Pourquoi le théâtre ? Enfant, il assistait aux représentations théâtrales données dans les villages de sa campagne natale où laïcs et patronages rivalisaient. Il était fasciné par les masques et les costumes et se rappelle les mardis gras où il se déguisait avec ses amis pour parcourir la campagne. Au collège à 15 ans, un professeur emmène sa classe assister à la représentation de la pièce de Luigi Pirandello A chacun sa vérité interprété par la Comédie Française dont le compte rendu lui vaut une note excellente.

A chacun sa vérité, Théâtre Passé Présent

À l’Ecole Normale, il participe à l’atelier théâtre de la Fédération des œuvres laïques et milite au sein des CEMEA (centres d’entraînement aux méthodes d’éducation active). Les rencontres au sein de ces mouvements d’éducation populaire seront déterminantes : il enseignera le français à des collégiens en y intégrant le théâtre et le cinéma. 

Comment être acteur et, ou spectateur. Comment faire l’apprentissage du regard de celui qui voit, est vu, ou se donne à voir. Son désir est de faire accéder les jeunes, surtout ceux des classes populaires, aux émotions et au plaisir que lui-même a rencontrés au théâtre, surtout dans le travail d’improvisation et de jeu dramatique. Jouer du théâtre, c’est un peu comme une psychanalyse à dose homéopathique : découvrir ce qu’on ne soupçonne pas de sa propre personnalité et l’accepter, trouver sa place, dire à travers le personnage ce qu’on n’arrive pas à dire soi-même, se libérer de ce qui nous encombre, se connaitre et surtout s’autoriser à. S’autoriser à faire rire, à étonner, voire même à jouer dans des spectacles Gore un personnage qui meurt et crache le sang, ce qui lui rappelle son grand père charcutier qu’il aimait aider à tuer le cochon.
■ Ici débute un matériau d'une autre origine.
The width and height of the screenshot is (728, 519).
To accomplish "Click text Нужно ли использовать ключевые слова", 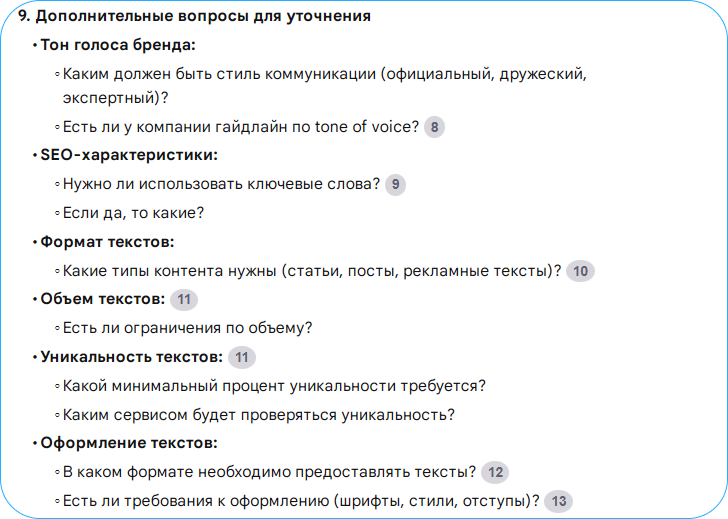I will point(221,184).
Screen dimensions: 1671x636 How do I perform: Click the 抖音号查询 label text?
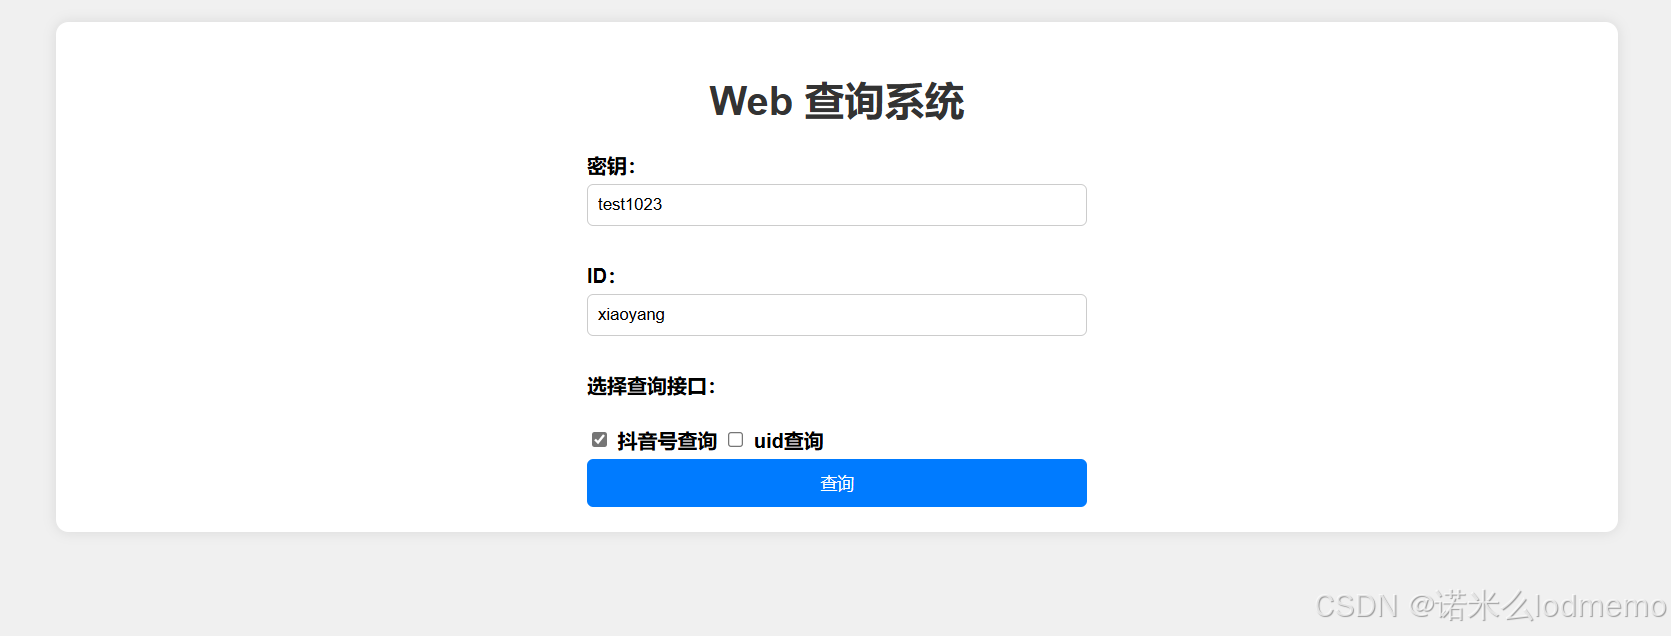point(667,441)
Ce souvenir le ramène à son enfance, à la fascination et à la honte d’une transgression d’un dimanche après-midi où lui-même fils du maire laïc de sa commune s’est retrouvé au premier rang du patronage assister à la représentation des Misérables de Victor Hugo où Jean Valjean était interprété par une célébrité locale Emile Joulain.

Au festival Premiers Plans c’est la lecture de scénario qu’il préfère, se faire son propre cinéma à partir de la présence et de la voix des comédiens.

Un souvenir du festival : Jeanne Moreau et sa lecture du dernier scénario de Pasolini Porno-Teo-Kolossal, une performance d’actrice. Des films : Sarabande d’Ingmar Bergman ou encore la rétrospective d’Andrey Zvyagintsev, un cinéma très lent qui traite des rapports violents entre adultes et enfants, un cinéma qui dénonce l’incommunicabilité entre les êtres et le manque d’amour. Ce peut-être contre quoi il a lutté toute sa vie d’enseignant et encore aujourd'hui dans son rôle de militant pour le théâtre-éducation.